PROBLEM DETAILS ▸
Skip the pictures and repeat each line of the data exactly.

Top of DATA SUPPLIED

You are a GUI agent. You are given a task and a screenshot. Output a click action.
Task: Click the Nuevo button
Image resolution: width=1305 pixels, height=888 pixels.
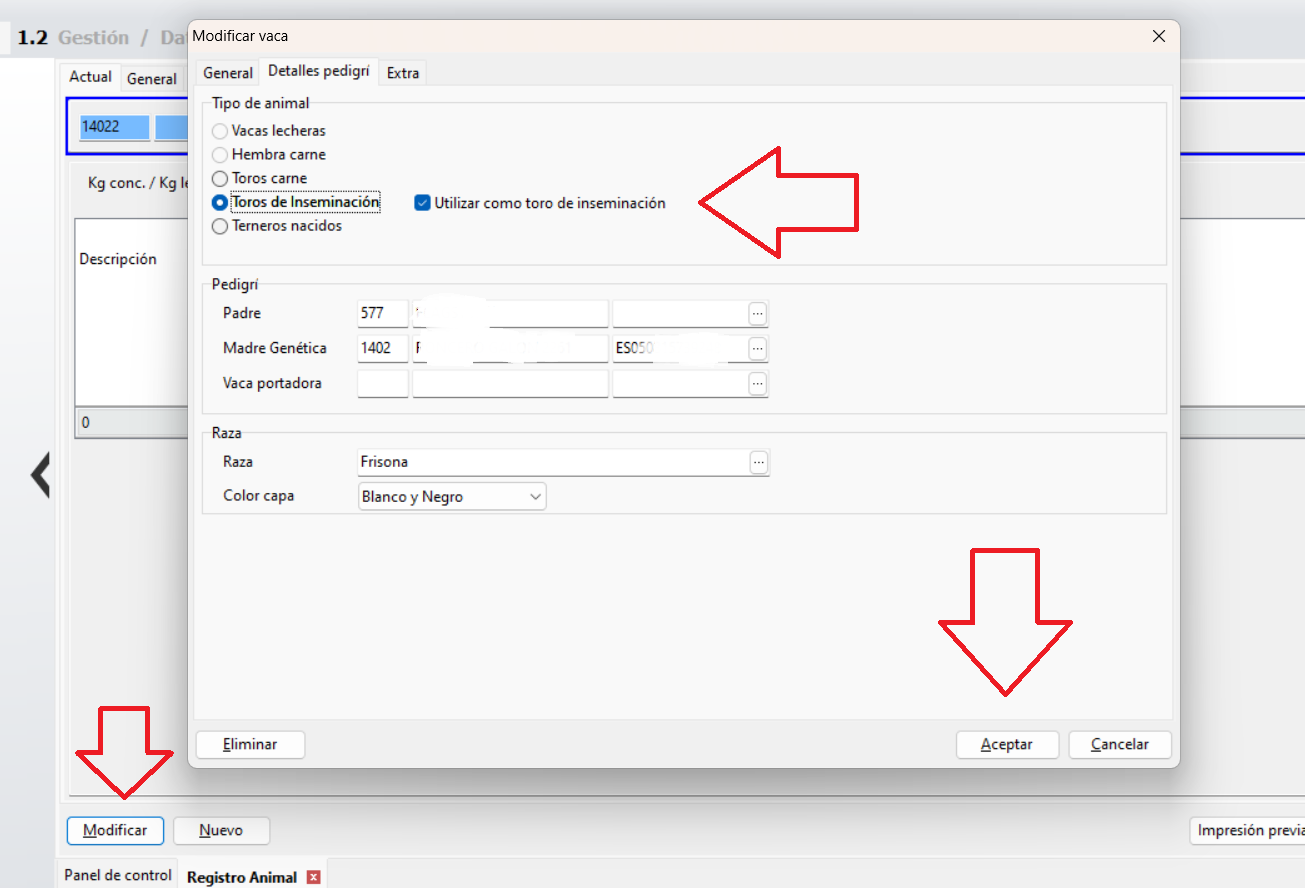tap(221, 830)
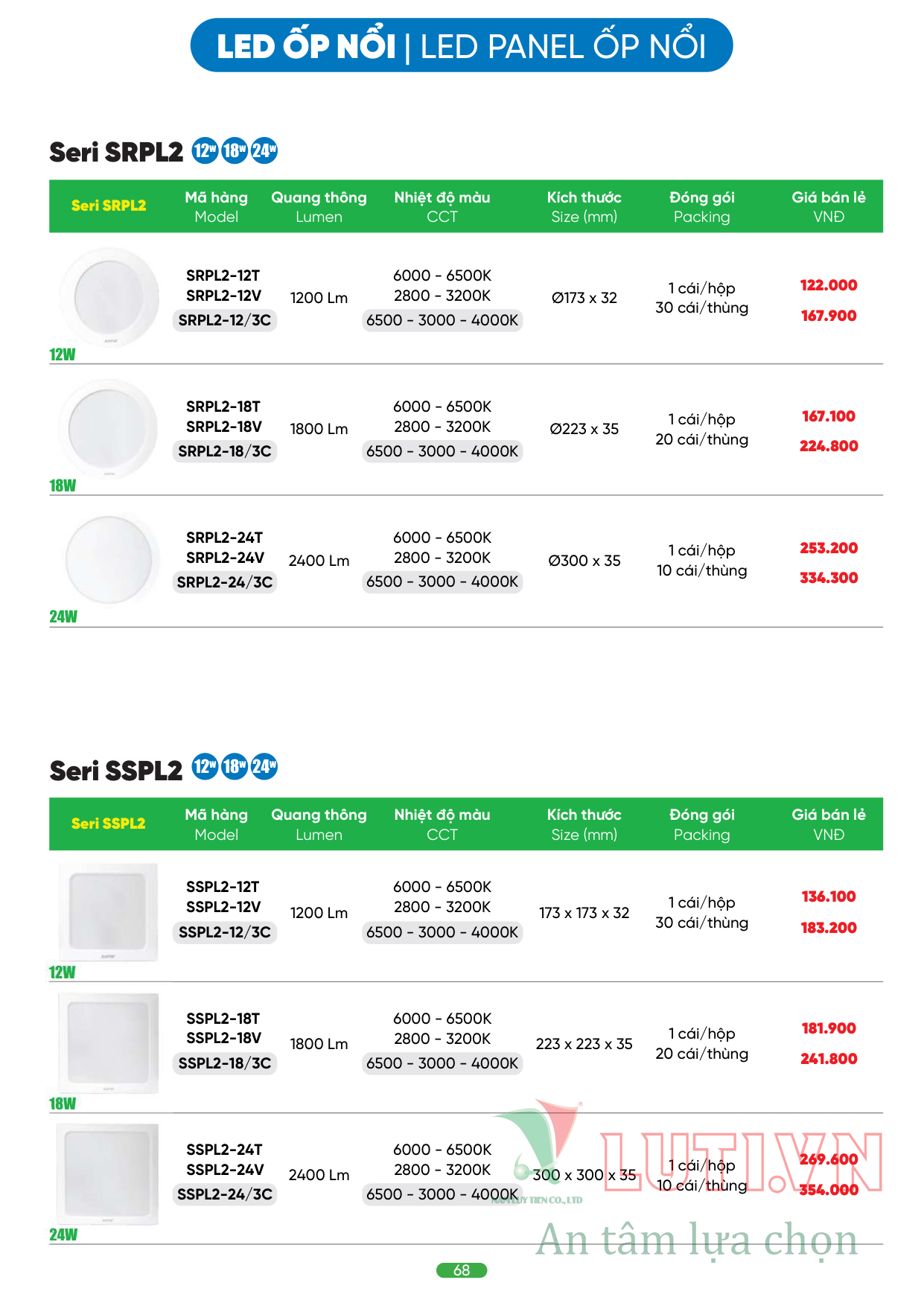Click the 18W badge beside Seri SRPL2
This screenshot has width=924, height=1306.
[235, 151]
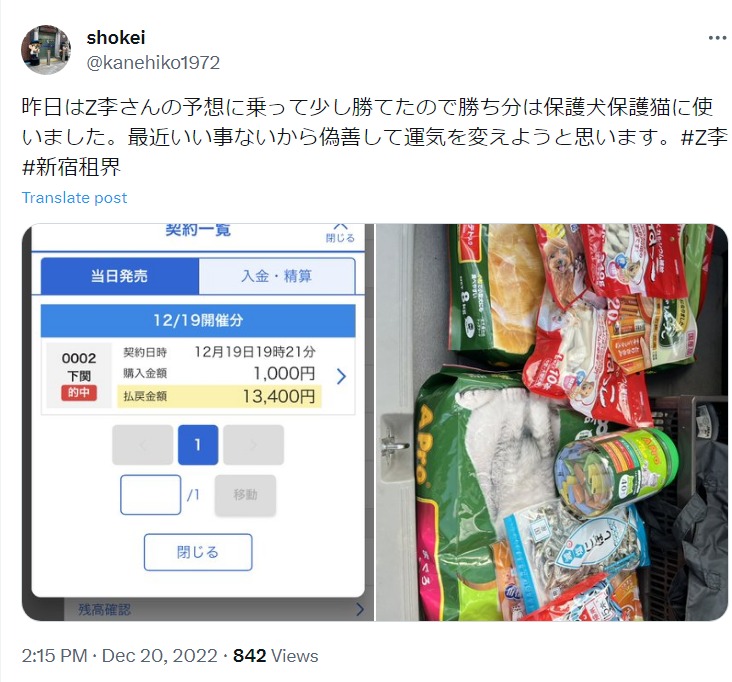Open the @kanehiko1972 handle link

coord(153,63)
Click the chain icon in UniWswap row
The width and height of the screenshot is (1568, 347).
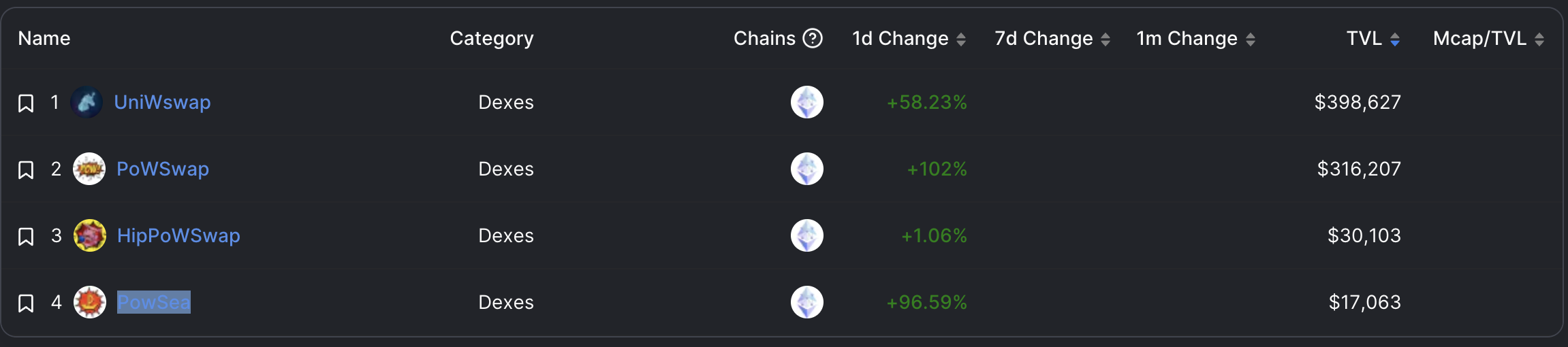[807, 102]
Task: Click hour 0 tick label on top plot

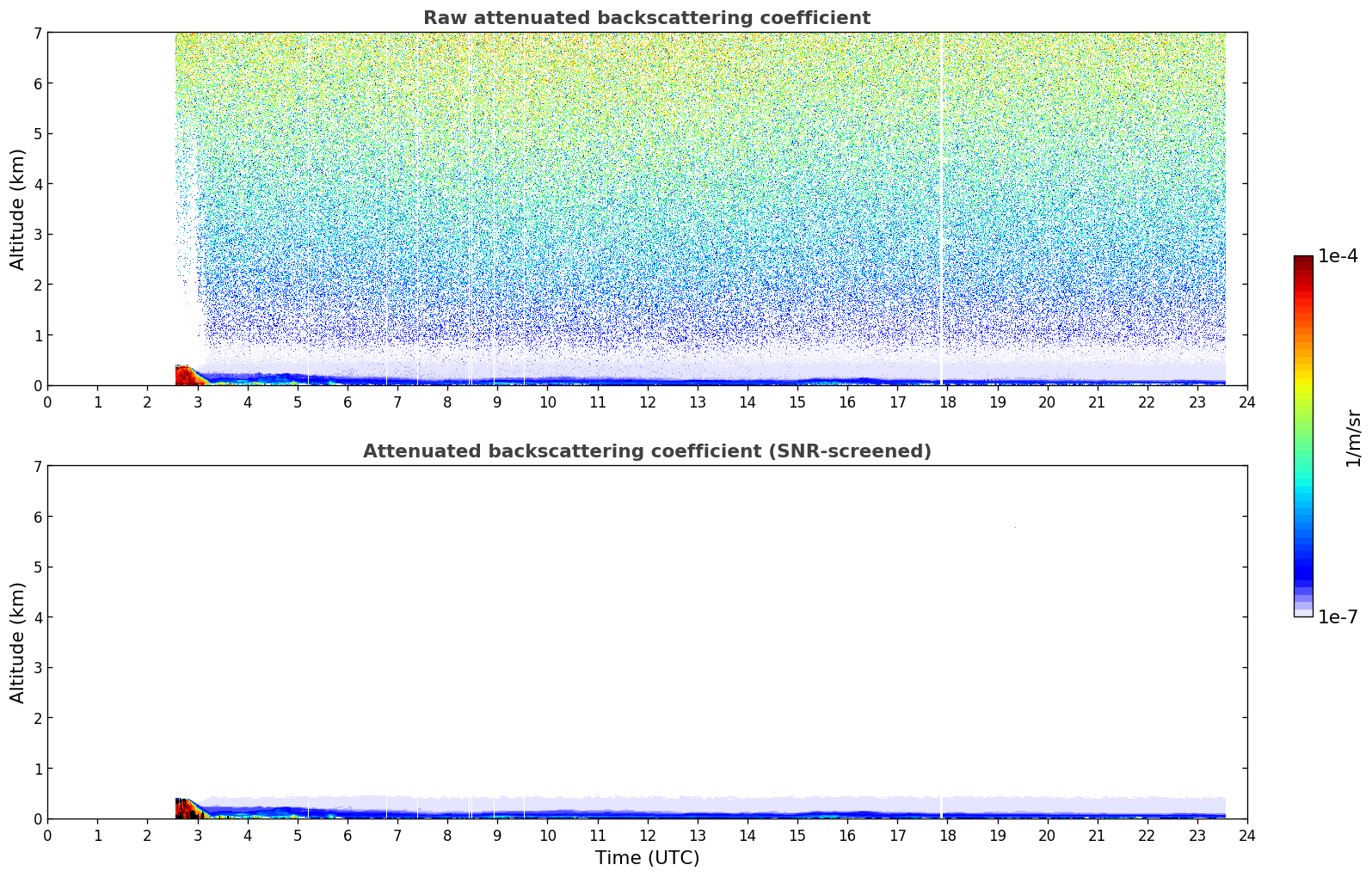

Bottom of DATA SUPPLIED

TASK RESPONSE ▸
You are a GUI agent. You are given a task and a screenshot. Output a click action.
Task: Click the Nuevo button
Image resolution: width=1305 pixels, height=888 pixels.
tap(221, 830)
Click the 18W badge beside Seri SRPL2
This screenshot has width=924, height=1306.
[235, 151]
Open the @kanehiko1972 handle link

coord(153,63)
Click the chain icon in UniWswap row
The width and height of the screenshot is (1568, 347).
[807, 102]
Task: Click hour 0 tick label on top plot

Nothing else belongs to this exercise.